◆ Task to complete
Retype all of the data word for word, without pictures.

◆ Available data
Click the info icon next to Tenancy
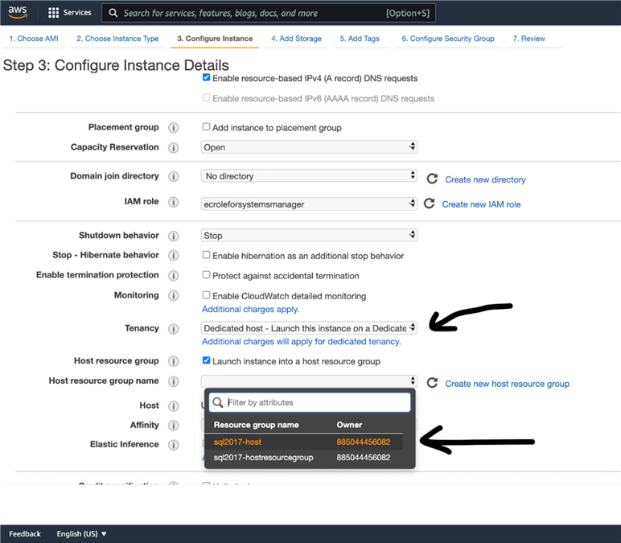 coord(173,328)
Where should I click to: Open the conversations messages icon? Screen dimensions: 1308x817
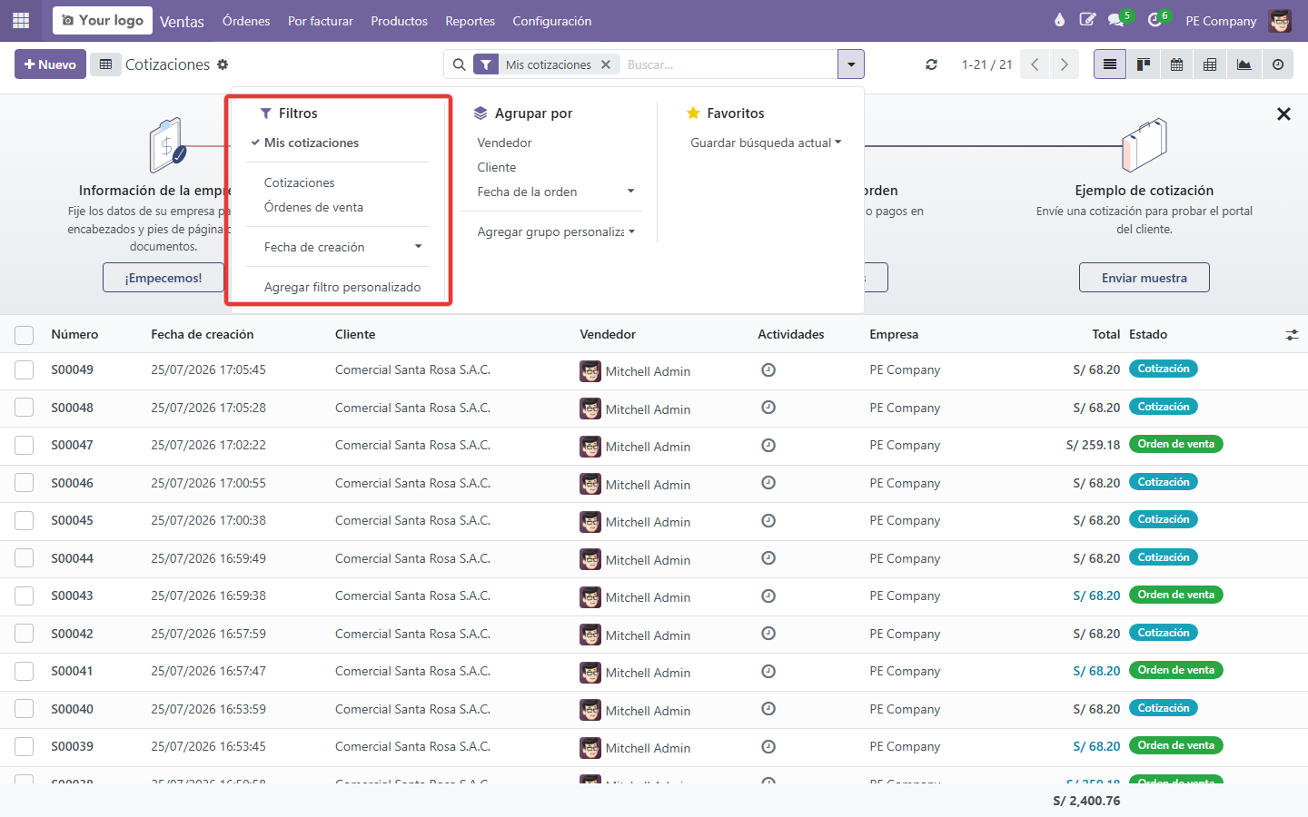click(x=1116, y=20)
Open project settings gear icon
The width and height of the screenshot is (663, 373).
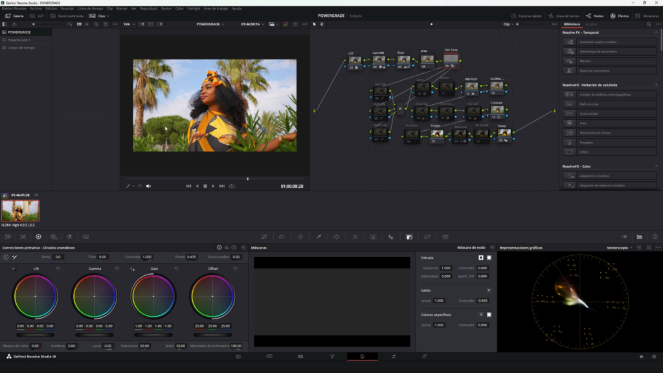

◆ Result of the task
Click the info icon next to Tenancy
 coord(173,328)
Where should I click to: Open the conversations messages icon? Screen dimensions: 1308x817
click(x=1116, y=20)
Open project settings gear icon
The width and height of the screenshot is (663, 373).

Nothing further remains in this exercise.